Die Online-Zeitschrift "Journal für Sozialwissenschaften und ihre Didaktik" (bis zur Ausgabe 2/2001: "sowi-onlinejournal - Zeitschrift für Sozialwissenschaften und ihre Didaktik") enthält aktuelle Artikel zu einem Themenschwerpunkt. Vor ihrer Veröffentlichung haben die Artikel ein strenges Review-Verfahren durchlaufen, um ein hohes Qualitätsniveau der Zeitschrift zu sichern und den NutzerInnen ein kompetentes und solides Informationsangebot zu garantieren. Die Themen können über Links weitergehend erschlossen und vertieft werden.

Das "Journal für Sozialwissenschaften und ihre Didaktik" ist ein autonomes Projekt im Rahmen von sowi-online. Die Zeitschrift wird von vier Herausgebern geleitet, Prof. Dr. Andreas Fischer, Prof. Dr. Reinhold Hedtke, Prof. Dr. Peter Henkenborg und Dr. Norbert Jacke, und von einem wissenschaftlichen Beirat unterstützt.

 

2/2007 …

2/2007:
Citizenship Education in Southwestern, Southeastern and Eastern Europe

Hauptthema dieser Ausgabe des JSSE ist politische Bildung im Zusammenhang von Transformation. Fallstudien über Polen, die Türkei, Spanien, Portugal und Deutschland belegen die Diversität der Ziele, Kernbegriffe, gesellschaftlichen und pädagogischen Kulturen und Praktiken, die für die jeweils vorherrschenden Ansätze politischer Bildung typisch sind. Darüber hinaus sind sie nicht nur voll innerer Spannungen und Widersprüche, sondern auch extern umstritten. Dies gilt auch für die Beziehung zwischen Menschenrechten und politischer Bildung.

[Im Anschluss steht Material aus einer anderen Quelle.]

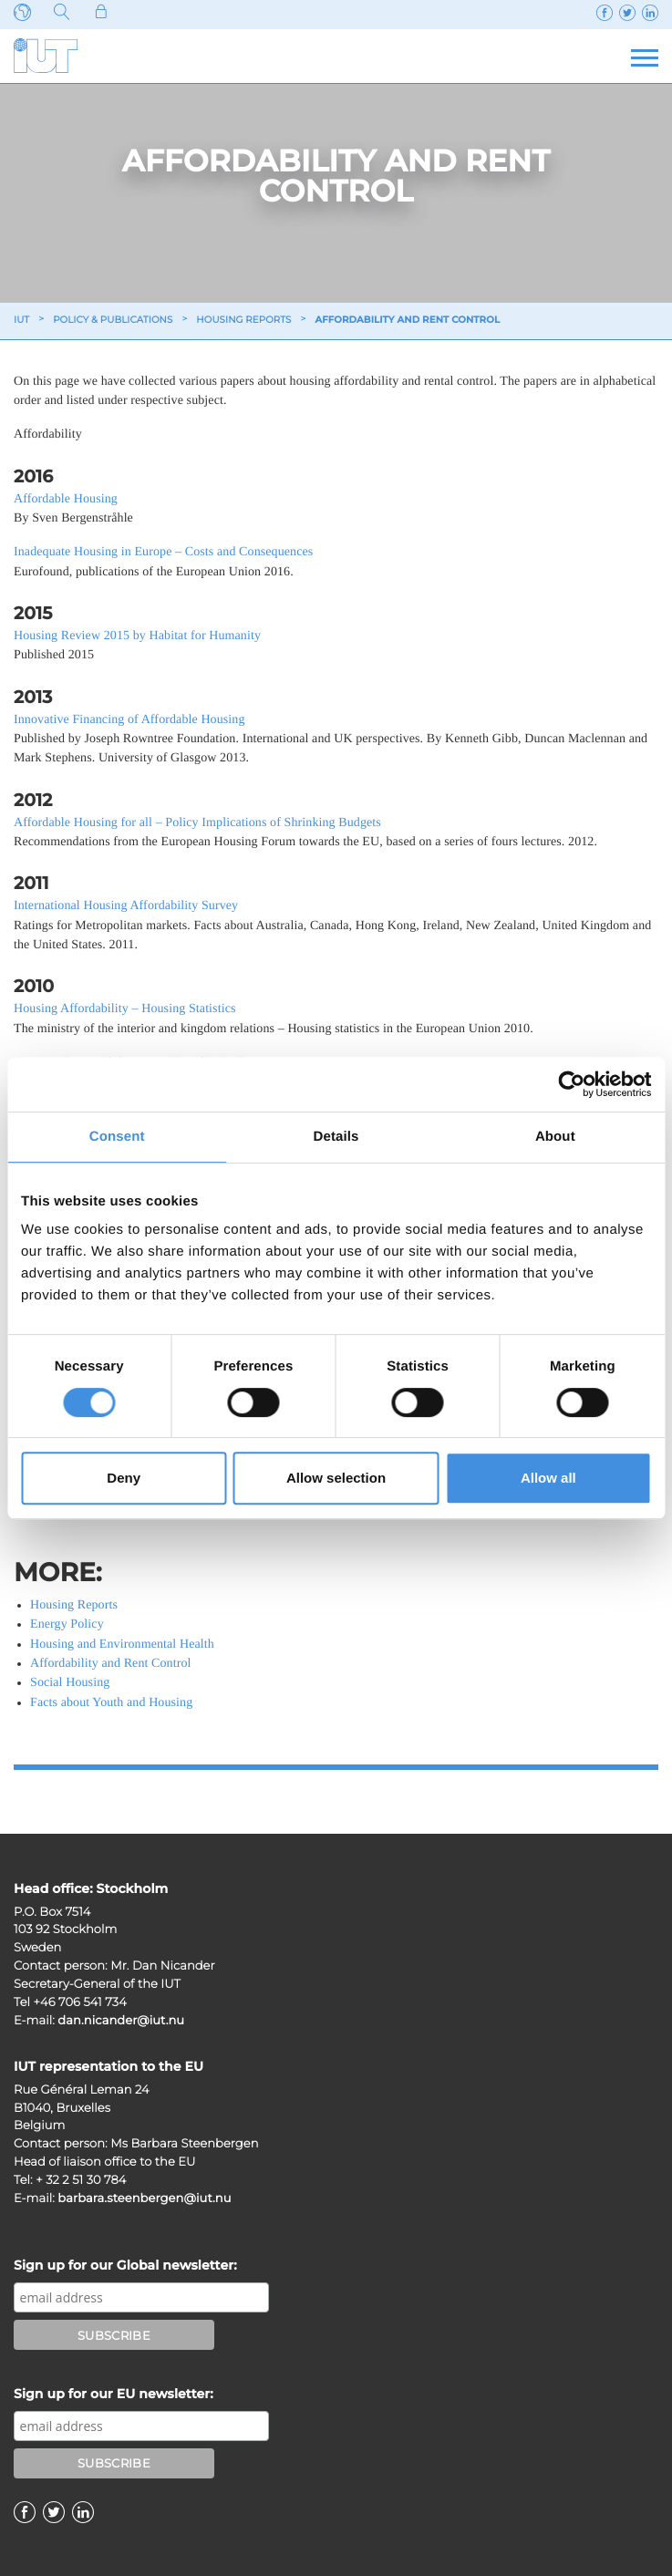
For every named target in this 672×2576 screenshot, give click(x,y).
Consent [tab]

Alle Fälle weisen gewisse gegenwärtig wirksame Einflüsse der autoritären oder kommunistischen Vergangenheit der jeweiligen Länder nach. Weit verbreitet sind Defizite in der Lehrerausbildung für politische Bildung.

 

1/2007 …

1/2007:
Europe as an Educational Framework

Was sind die grundlegenden Gemeinsamkeiten Europas? Europas Einheit gründet sich auf Menschenrechte und universale Bürgerschaft. Aber nationale, regionale und individuelle Unterschiede sind stark verbreitet. Europa ist ein Symbol der Vielfalt. Kann politische Bildung der Schlüssel dazu sein, gemeinsame Werte anzuerkennen und "Einheit aus der Vielfalt" zu gewinnen? Bietet Bildung den besten Weg, eine europäische Identität zu schaffen? Diese Kernfragen diskutiert diese Ausgabe des Journal of Social Science Education.

 

4/2006 …

4/2006:
Disciplinarity and Interdisciplinarity in Civic and Economic Education

Diese Ausgabe enthält Beiträge, die wesentliche Aspekte des komplexen Themas Disziplinarität und Interdisziplinarität sowie Ansätze interdisziplinären und transdisziplinären Lehrens und Lernen vorstellen, die selbstbewusst auf ihre Geschichte, Konzepte und Erfahrungen vertrauen. Je nach ihrem institutionellen Umfeld in Universitäten oder Schulen stehen disziplinäres und interdisziplinäres Lehren und Lernen vor recht unterschiedlichen Problemen. Die Aufsätze konzentrieren sich auf Ansätze und Probleme in der sozialwissenschaftlichen Bildung, die per definitionem eine interdisziplinäre Angelegenheit ist.

 

3/2006 …

3/2006:
Bildungsstandards und wirtschaftsberufliche Bildung

Nicht nur angesichts der aktuellen Standard- und Kompetenzdiskussion sollte geklärt werden, was den Kern wirtschaftsberuflicher Bildung ausmacht und welche Kompetenzen mit einer solchen Bildung aufgebaut werden sollen. Bei der Suche nach Antworten ist es hilfreich, über den nationalen Diskurs hinaus auch europäische Modelle zu prüfen. Damit wird der Blick auf die Bildungsstandarddebatte geschärft und die Betrachtung um die heutzutage stets bedeutsame internationale Perspektive erweitert.

 

2/2006 …

2/2006:
Ästhetik/Entrepreneurship

Während Ästhetik in der sozialwissenschaftlichen Bildung eher stiefmütterlich behandelt wird, hat der Begriff Entrepreneurship Konjunktur. So wird das Beziehungsgeflecht zwischen sozialwissenschaftlicher Bildung und Ästhetik selten erörtert. Vielleicht liegt dies daran, dass mit dem Begriff Ästhetik das Subjektive bzw. das Emotionale und die Auseinandersetzung mit dem Schönen assoziiert werden. Das ist allerdings nicht bzw. nur begrenzt zutreffend: "Ästhetik" wird vom griechischen Stammwort Aisthesis abgeleitet und spiegelt das breite Spektrum von Wahrnehmung, Gefühl, Geschmack und Erkenntnis wider. Somit hat Ästhetik sehr wohl eine Relevanz für die sozialwissenschaftlicher Bildung. Denn auch hier geht es um die Frage, wie politische oder auch soziale Sachverhalte gesellschaftlich wahrgenommen werden oder wie sie sich dem Einzelnen darstellen.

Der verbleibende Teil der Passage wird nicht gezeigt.